Direction » How many lines of the material below contain the string "width"? Reply with the number alone.

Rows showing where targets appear

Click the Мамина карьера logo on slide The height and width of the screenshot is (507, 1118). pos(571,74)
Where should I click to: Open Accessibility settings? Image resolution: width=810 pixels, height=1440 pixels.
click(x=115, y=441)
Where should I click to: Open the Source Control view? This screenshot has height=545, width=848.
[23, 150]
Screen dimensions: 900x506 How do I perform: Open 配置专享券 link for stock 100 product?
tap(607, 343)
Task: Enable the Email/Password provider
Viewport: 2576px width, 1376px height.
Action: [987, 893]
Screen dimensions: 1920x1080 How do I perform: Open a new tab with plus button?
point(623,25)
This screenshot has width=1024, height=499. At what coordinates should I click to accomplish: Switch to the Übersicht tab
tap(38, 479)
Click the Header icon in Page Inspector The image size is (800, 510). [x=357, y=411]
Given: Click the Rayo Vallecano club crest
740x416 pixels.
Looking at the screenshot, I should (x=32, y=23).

Expected answer » 5